▸ Collected data entries:
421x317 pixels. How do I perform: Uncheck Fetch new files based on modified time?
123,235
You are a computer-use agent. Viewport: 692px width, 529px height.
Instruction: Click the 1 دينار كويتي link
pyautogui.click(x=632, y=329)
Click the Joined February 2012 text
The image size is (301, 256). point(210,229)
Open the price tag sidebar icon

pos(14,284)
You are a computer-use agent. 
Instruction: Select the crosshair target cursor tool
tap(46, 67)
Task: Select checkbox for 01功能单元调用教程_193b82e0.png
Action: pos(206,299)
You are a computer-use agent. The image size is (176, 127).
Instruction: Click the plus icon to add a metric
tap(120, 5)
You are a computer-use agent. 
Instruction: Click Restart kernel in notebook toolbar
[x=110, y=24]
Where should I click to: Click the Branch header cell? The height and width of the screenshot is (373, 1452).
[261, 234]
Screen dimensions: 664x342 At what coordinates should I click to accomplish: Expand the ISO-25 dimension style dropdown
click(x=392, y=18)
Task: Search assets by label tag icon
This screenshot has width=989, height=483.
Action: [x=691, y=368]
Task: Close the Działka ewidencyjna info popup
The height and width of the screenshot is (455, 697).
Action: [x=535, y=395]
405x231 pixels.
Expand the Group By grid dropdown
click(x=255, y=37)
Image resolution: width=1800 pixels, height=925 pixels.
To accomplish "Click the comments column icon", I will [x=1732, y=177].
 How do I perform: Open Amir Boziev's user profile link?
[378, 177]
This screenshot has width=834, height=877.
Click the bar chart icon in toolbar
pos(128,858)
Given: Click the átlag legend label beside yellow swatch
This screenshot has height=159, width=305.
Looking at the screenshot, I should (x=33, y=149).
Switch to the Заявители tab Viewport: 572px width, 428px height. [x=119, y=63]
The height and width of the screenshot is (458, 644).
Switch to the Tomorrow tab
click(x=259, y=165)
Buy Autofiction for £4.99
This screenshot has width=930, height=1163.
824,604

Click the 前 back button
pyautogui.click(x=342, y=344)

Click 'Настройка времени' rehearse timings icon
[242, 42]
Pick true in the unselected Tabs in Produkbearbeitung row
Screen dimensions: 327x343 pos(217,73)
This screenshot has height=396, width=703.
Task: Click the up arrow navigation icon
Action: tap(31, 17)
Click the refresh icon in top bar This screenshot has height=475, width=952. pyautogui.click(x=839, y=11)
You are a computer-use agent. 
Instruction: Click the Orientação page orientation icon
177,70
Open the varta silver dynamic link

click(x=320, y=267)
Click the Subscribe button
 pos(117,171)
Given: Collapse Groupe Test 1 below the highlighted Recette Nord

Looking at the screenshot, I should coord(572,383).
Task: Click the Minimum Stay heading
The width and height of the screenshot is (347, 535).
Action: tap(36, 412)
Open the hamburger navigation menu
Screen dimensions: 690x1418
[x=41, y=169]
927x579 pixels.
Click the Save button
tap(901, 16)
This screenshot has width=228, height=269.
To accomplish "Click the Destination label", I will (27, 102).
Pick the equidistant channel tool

▸ To do: Would you copy out all of the entries exactly?

▸ Output for this exercise:
421x317 pixels. How do I perform: Uncheck Fetch new files based on modified time?
123,235
You are a computer-use agent. Viewport: 692px width, 529px height.
Instruction: Click the 1 دينار كويتي link
pyautogui.click(x=632, y=329)
Click the Joined February 2012 text
The image size is (301, 256). point(210,229)
Open the price tag sidebar icon

pos(14,284)
You are a computer-use agent. 
Instruction: Select the crosshair target cursor tool
tap(46, 67)
Task: Select checkbox for 01功能单元调用教程_193b82e0.png
Action: pos(206,299)
You are a computer-use agent. The image size is (176, 127).
Instruction: Click the plus icon to add a metric
tap(120, 5)
You are a computer-use agent. 
Instruction: Click Restart kernel in notebook toolbar
[x=110, y=24]
Where should I click to: Click the Branch header cell? The height and width of the screenshot is (373, 1452).
[261, 234]
Screen dimensions: 664x342 At what coordinates should I click to accomplish: Expand the ISO-25 dimension style dropdown
click(x=392, y=18)
Task: Search assets by label tag icon
This screenshot has width=989, height=483.
Action: [x=691, y=368]
Task: Close the Działka ewidencyjna info popup
The height and width of the screenshot is (455, 697).
Action: [x=535, y=395]
405x231 pixels.
Expand the Group By grid dropdown
click(x=255, y=37)
Image resolution: width=1800 pixels, height=925 pixels.
To accomplish "Click the comments column icon", I will [x=1732, y=177].
 How do I perform: Open Amir Boziev's user profile link?
[378, 177]
This screenshot has width=834, height=877.
Click the bar chart icon in toolbar
pos(128,858)
Given: Click the átlag legend label beside yellow swatch
This screenshot has height=159, width=305.
Looking at the screenshot, I should (x=33, y=149).
Switch to the Заявители tab Viewport: 572px width, 428px height. [x=119, y=63]
The height and width of the screenshot is (458, 644).
Switch to the Tomorrow tab
click(x=259, y=165)
Buy Autofiction for £4.99
This screenshot has width=930, height=1163.
824,604

Click the 前 back button
pyautogui.click(x=342, y=344)

Click 'Настройка времени' rehearse timings icon
[242, 42]
Pick true in the unselected Tabs in Produkbearbeitung row
Screen dimensions: 327x343 pos(217,73)
This screenshot has height=396, width=703.
Task: Click the up arrow navigation icon
Action: tap(31, 17)
Click the refresh icon in top bar This screenshot has height=475, width=952. pyautogui.click(x=839, y=11)
You are a computer-use agent. 
Instruction: Click the Orientação page orientation icon
177,70
Open the varta silver dynamic link

click(x=320, y=267)
Click the Subscribe button
 pos(117,171)
Given: Collapse Groupe Test 1 below the highlighted Recette Nord

Looking at the screenshot, I should coord(572,383).
Task: Click the Minimum Stay heading
The width and height of the screenshot is (347, 535).
Action: tap(36, 412)
Open the hamburger navigation menu
Screen dimensions: 690x1418
[x=41, y=169]
927x579 pixels.
Click the Save button
tap(901, 16)
This screenshot has width=228, height=269.
To accomplish "Click the Destination label", I will (27, 102).
Pick the equidistant channel tool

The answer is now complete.